Je pense parfois à ouvrir une pâtisserie, et de la nommer « J’ai torte ». Le problème, au-delà des limites de mon dos, qui ne supporterait pas rester debout autant, c’est que les clients anglophones ne comprendraient pas le « j’ai » et les francophones, le « torte ». En ce cas, torte est un mot qui veut dire un gâteau en anglais ainsi qu’en allemand. Une forêt-noire, par exemple, est nommé Schwarzwälder Kirschtorte en allemand ; la tarte Sacher s’appelle Sachertorte. Vous comprenez sûrement.
Mais c’est le « j’ai » qui provoque notre réflexion du jour. Quand je dis que les anglophones ne comprendraient « j’ai », c’est simplement que c’est dans une langue étrangère à eux. Mais il y a aussi un sens plus profond, parce que ça exprime un sens différent de sa traduction en anglais.
Avoir veut dire que son objet appartient au sujet ; la traduction habituelle en anglais est « havé ». Mais ce n’est pas le mot que l’on utilise en anglais pour exprimer beaucoup des mêmes idées. Pour un torte, un gâteau, on dirait en français « J’ai un torte », mais évidemment je voulais faire un calembour avec « j’ai tort ». Et pour ça, on dirait plutôt « be », traduit habituellement en français comme « être ». Comme l’anglais doit être déroutant à première rencontre — « I am hungry/hot/cold/wrong » — « Je suis faim/chaud/froid/tort/etc. ». ([Ne vous inquiétez pas. Vous aurez tort pour toujours chez moi. — Mon ex])
C’est exactement ici où l’espagnol m’a permis de sauter par-dessus de cette expérience. L’espagnol fait la même distinction que le français. Sauf que. (Phrase entière, comme dit notre ami Jours d’humeur.) Sauf qu’en espagnol, qui est trop riche en verbes — ayant ser et estar pour des sens différents d’être — c’est plutôt « tener » pour tous ces sens d’avoir, et tener veut vraiment dire « tenir ». Avoir, surtout en tant qu’auxiliaire, l’espagnol a « haber » pour ça.

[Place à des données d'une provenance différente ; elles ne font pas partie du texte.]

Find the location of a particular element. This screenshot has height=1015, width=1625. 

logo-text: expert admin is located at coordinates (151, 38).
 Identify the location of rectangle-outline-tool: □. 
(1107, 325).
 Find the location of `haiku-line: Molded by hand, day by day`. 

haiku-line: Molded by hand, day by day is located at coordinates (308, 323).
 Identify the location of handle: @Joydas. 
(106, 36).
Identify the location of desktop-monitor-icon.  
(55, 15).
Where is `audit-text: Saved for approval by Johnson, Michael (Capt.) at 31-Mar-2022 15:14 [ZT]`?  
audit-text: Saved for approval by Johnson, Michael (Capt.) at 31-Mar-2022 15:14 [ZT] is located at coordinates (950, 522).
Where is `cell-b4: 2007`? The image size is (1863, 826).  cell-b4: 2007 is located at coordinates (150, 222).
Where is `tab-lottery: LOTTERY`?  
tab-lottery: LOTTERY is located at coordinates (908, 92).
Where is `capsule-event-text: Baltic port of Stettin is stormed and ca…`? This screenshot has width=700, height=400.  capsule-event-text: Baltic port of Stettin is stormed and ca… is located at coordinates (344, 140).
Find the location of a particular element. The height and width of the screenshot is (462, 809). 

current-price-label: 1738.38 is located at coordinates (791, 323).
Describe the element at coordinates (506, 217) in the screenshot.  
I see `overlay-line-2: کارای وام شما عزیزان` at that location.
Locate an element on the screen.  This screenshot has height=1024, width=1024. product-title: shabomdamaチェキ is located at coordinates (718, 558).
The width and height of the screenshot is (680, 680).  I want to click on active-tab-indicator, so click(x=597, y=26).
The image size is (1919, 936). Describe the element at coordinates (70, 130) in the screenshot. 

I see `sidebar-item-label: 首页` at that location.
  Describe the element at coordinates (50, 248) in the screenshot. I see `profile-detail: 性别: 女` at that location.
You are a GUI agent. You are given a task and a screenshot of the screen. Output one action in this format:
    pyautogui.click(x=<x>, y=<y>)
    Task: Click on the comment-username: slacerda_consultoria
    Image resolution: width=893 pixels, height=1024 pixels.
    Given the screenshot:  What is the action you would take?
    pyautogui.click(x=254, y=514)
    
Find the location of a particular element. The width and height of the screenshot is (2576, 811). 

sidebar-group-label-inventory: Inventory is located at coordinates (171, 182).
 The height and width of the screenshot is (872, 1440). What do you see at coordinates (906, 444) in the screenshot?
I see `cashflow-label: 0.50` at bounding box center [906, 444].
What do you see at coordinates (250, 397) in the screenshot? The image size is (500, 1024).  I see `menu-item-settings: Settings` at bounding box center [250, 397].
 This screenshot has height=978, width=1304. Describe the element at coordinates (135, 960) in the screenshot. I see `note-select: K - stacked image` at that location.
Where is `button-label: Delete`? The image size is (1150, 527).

J’étais récemment curieux sur les vœux de mariage en français. Oui, oui, je sais, on va à la mairie, il n’y a plus de mariage religieux en France, mais il y a toujours des églises, n’est-ce pas ? Et non, la question n’a aucun intérêt personnel ; en juillet, je « fêterai » un anniversaire honteux sur ce sujet, et non pas quant au divorce. Ce que je voulais savoir vraiment, c’était comment on traduisait « to have and to hold », littéralement « d’avoir et de tenir », mais peut-être tout autre chose vu la discussion en haut.
Aux églises américaines, également catholiques que protestantes, cette formule est plutôt archaïque, et n’est plus souvent utilisée.
(Name), do you take (name) for your lawful wife, to have and to hold, from this day forward, for better, for worse, for richer, for poorer, in sickness and in health, until death do you part?
Mais il reste une option chez les catholiques et les anglicans aussi. En français, cette paragraphe du « Livre de la prière commune » se rend littéralement :
(Nom), est-ce que vous prenez (nom) pour être votre femme légitime, d’avoir et de tenir à partir de ce jour, pour le meilleur et pour le pire, dans la richesse, dans la pauvreté, dans la maladie et dans la santé, jusqu’à ce que la mort vous sépare ?
(Adopté de ma part de la source la plus proche que j’ai pu trouver.)
La traduction officielle moderne des anglicanes remplace l’expression tout simplement par « garder » (pp. 388-391). Pour leur part, selon La Croix, l’expression est tout disparue chez les catholiques avec « l’aimer fidèlement » en préférence. Je remarque que la maladie et la santé sont également disparues ! Mais je ne suis pas expert. Si vous en savez plus, renseignez-moi dans les commentaires, s’il vous plait.
J’ai trouvé des preuves que l’expression ancienne est connue, mais rien pour dire qu’elle est courante.
Curieusement, on ne dit pas « Je suis envie » en anglais pour « J’ai envie ». Le motif a ses limites, et « envy » veut quand même dire tout autre chose, beaucoup plus proche de « j’envie ». C’est une autre histoire.
Langue de Molière se mettra en pause jusqu’après mes vacances, parce que je vais essayer d’avancer plus vite dans le Tour des Départements, comm je vous ai dit.